Exercise inputs Block Start

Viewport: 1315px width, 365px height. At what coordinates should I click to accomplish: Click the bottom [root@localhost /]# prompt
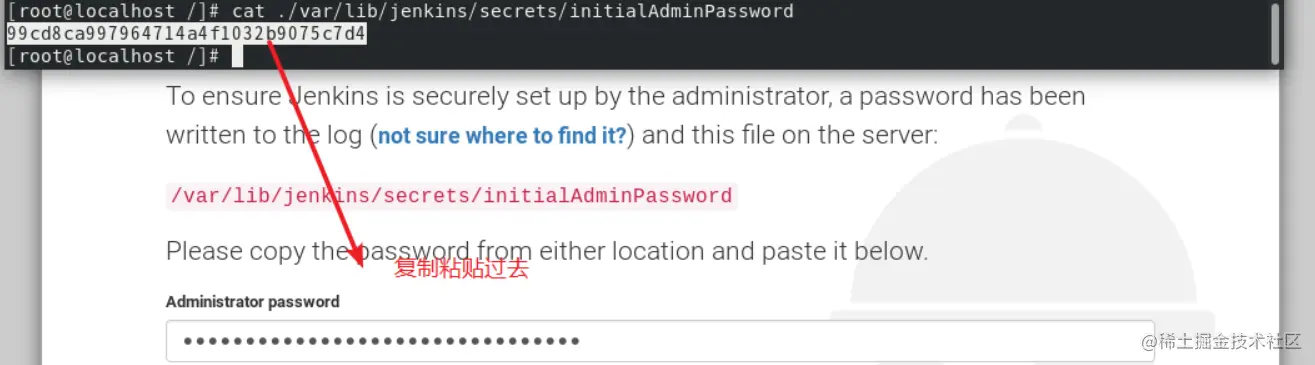coord(112,56)
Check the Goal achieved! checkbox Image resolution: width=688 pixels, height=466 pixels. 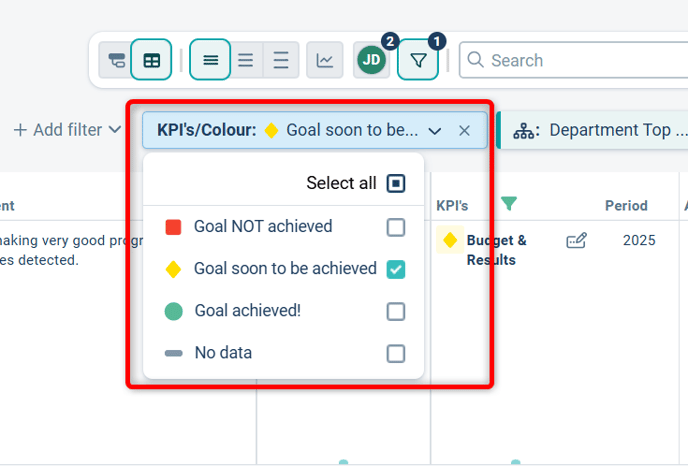pos(396,311)
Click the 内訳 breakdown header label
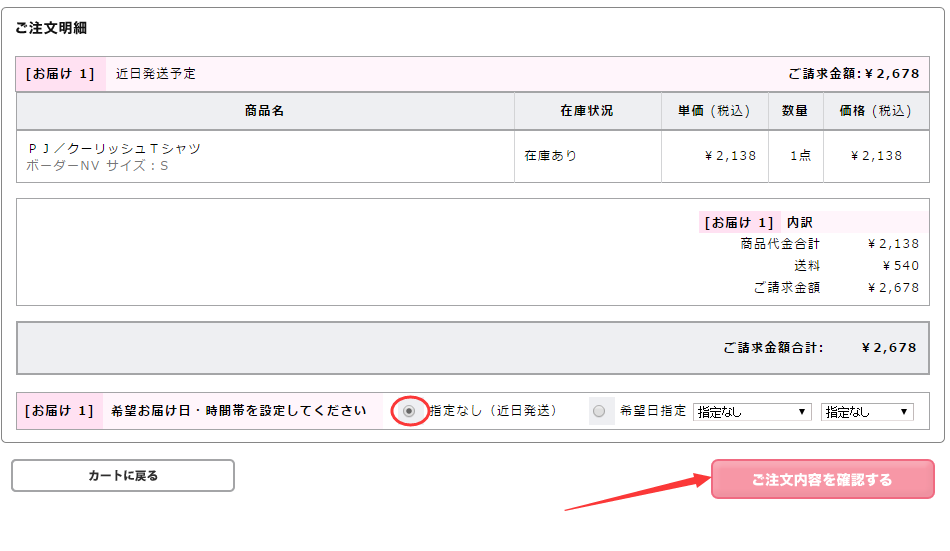Image resolution: width=950 pixels, height=551 pixels. point(800,222)
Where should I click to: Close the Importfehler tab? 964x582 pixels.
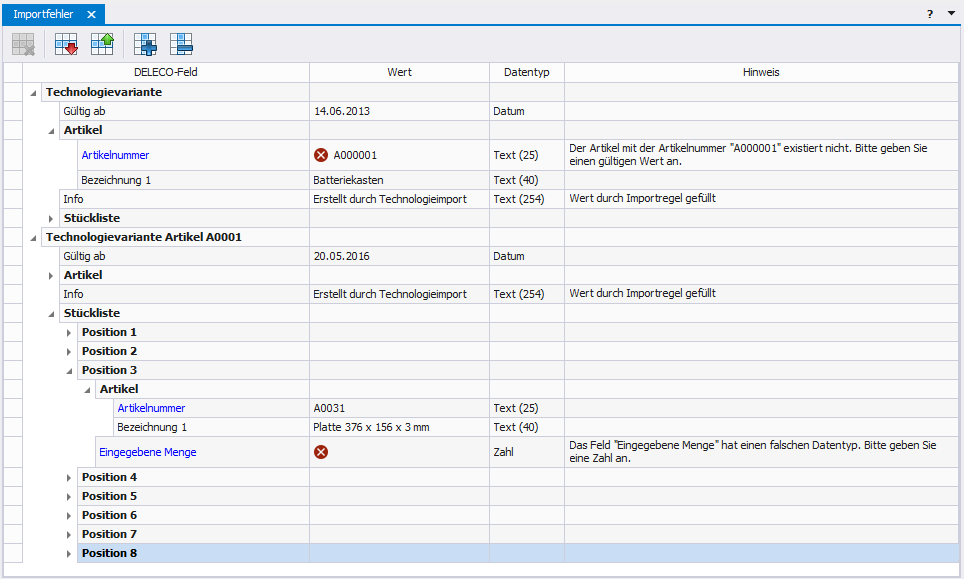(91, 14)
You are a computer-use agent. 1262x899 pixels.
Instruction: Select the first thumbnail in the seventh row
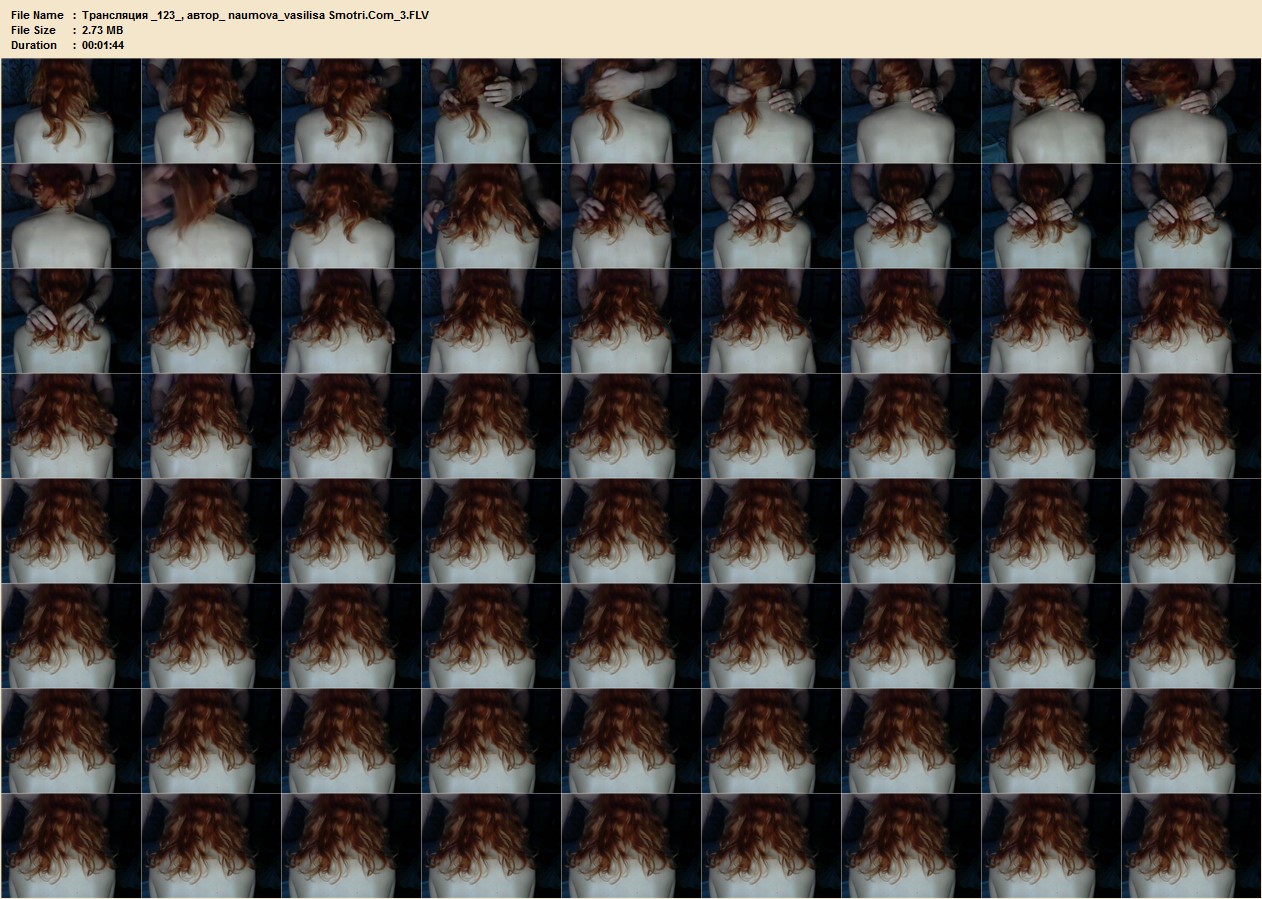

Exercise inputs Block End

Task goal = Locate "Click the 内訳 breakdown header label" in the entries above. Copy, exactly and only, the lines from that line to the end, leaving out the pictures.

Exercise answer =
Click the 内訳 breakdown header label
Image resolution: width=950 pixels, height=551 pixels. point(800,222)
Where should I click to: Close the Importfehler tab? 964x582 pixels.
(91, 14)
You are a computer-use agent. 1262x899 pixels.
Instruction: Select the first thumbnail in the seventh row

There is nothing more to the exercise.